MATERIAL FOR THIS TASK:

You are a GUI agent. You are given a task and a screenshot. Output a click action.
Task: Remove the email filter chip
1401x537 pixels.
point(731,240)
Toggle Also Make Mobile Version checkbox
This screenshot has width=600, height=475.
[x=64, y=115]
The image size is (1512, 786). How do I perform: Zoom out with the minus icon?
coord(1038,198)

* * *

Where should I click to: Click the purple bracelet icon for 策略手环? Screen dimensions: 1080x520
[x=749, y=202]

---

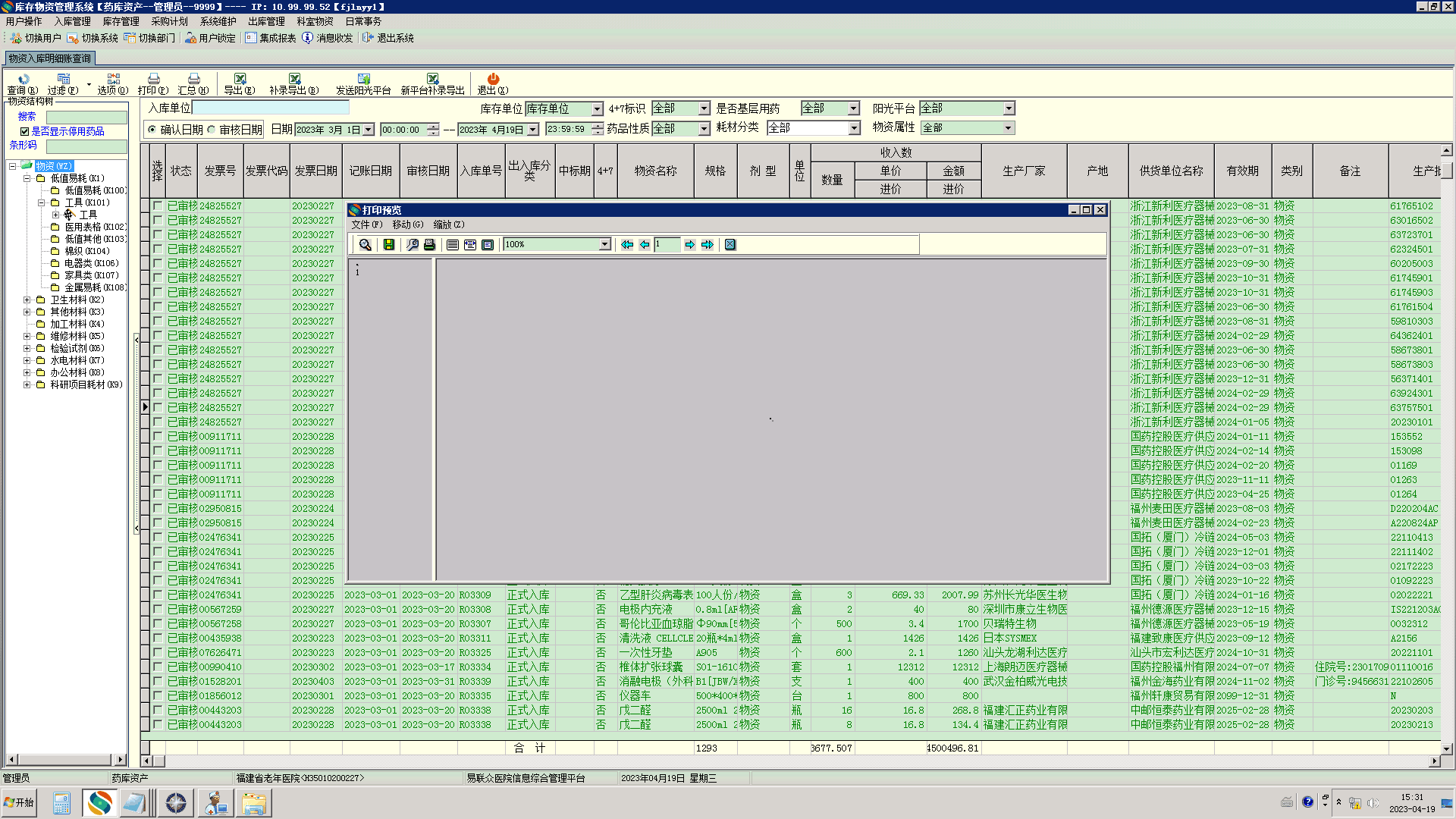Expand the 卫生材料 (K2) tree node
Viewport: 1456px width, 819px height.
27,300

WHAT THE TASK ASKS: Extract the material lines verbatim, beginning at the line containing "The image size" and stopping after the line containing "coord(1038,198)".

WRITTEN RESPONSE:
The image size is (1512, 786). How do I perform: Zoom out with the minus icon?
coord(1038,198)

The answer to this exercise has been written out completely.